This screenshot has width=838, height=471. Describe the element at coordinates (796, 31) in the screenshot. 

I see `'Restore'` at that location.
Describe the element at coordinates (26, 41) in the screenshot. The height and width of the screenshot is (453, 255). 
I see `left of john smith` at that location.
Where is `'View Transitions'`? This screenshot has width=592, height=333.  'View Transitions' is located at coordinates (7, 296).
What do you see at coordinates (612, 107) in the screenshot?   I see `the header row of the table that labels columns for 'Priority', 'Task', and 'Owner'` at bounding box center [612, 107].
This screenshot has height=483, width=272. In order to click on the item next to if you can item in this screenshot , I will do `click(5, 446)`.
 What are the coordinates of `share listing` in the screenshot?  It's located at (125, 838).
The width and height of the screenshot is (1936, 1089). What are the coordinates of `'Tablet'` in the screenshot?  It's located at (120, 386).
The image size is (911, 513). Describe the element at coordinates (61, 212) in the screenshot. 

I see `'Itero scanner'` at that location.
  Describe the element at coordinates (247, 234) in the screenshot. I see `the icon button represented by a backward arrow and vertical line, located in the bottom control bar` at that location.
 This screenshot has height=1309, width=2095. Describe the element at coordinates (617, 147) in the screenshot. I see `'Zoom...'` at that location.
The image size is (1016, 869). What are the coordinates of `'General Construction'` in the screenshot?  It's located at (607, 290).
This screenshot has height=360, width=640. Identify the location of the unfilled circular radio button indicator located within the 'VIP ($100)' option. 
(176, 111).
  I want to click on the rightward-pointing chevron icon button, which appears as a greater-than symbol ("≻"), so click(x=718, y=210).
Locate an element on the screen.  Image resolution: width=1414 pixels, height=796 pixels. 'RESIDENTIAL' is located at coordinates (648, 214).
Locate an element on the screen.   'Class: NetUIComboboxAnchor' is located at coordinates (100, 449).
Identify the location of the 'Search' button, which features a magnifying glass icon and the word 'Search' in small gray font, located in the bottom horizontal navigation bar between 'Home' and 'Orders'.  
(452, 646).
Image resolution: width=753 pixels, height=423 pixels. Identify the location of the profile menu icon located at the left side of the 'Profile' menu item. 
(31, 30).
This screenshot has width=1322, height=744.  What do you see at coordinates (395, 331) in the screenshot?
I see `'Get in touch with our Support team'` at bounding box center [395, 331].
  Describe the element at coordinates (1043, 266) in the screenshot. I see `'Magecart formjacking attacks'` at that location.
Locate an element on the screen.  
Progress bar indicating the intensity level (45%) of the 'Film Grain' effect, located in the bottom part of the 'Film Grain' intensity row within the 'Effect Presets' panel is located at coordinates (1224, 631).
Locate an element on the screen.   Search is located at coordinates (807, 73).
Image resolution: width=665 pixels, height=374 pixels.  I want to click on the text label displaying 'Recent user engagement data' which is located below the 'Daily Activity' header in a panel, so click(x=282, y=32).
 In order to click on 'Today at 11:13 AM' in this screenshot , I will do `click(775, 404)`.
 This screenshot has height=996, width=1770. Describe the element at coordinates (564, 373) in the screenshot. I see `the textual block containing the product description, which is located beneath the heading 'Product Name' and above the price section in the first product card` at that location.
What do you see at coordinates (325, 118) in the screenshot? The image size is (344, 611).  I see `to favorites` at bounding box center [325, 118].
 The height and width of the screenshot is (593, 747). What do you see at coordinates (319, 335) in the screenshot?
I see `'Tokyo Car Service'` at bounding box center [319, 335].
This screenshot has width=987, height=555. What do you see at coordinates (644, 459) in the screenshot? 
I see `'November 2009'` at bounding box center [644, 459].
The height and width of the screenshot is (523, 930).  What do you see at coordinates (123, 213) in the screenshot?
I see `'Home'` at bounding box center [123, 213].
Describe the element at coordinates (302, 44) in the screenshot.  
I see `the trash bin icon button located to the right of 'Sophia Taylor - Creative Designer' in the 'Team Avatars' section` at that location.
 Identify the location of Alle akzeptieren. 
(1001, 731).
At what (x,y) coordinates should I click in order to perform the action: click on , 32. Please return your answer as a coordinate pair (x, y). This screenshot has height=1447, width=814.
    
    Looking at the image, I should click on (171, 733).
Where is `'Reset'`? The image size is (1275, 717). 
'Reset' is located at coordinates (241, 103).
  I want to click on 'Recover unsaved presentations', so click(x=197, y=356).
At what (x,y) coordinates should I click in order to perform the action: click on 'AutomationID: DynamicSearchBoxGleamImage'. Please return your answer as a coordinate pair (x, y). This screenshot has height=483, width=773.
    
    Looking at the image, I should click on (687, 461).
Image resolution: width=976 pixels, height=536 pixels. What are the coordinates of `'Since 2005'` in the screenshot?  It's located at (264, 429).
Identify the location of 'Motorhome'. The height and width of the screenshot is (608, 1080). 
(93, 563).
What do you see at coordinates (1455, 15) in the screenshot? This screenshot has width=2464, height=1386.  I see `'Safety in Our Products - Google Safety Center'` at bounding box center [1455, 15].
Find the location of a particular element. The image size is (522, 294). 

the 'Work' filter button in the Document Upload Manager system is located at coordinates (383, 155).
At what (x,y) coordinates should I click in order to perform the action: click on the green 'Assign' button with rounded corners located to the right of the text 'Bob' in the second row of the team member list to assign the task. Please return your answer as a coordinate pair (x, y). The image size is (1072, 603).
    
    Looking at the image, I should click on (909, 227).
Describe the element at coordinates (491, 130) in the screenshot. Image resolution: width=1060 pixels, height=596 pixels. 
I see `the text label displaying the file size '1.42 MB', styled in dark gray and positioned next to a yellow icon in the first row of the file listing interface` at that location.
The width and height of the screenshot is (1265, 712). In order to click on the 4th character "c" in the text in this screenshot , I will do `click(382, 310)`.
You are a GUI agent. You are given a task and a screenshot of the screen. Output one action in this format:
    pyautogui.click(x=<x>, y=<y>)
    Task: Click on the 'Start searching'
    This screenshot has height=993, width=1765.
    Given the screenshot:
___
Directive:
Copy the lines above word for word, starting at the line that contains "The height and width of the screenshot is (523, 930)." and ending at the line that contains "center [123, 213].".

Result of the task:
The height and width of the screenshot is (523, 930).  What do you see at coordinates (123, 213) in the screenshot?
I see `'Home'` at bounding box center [123, 213].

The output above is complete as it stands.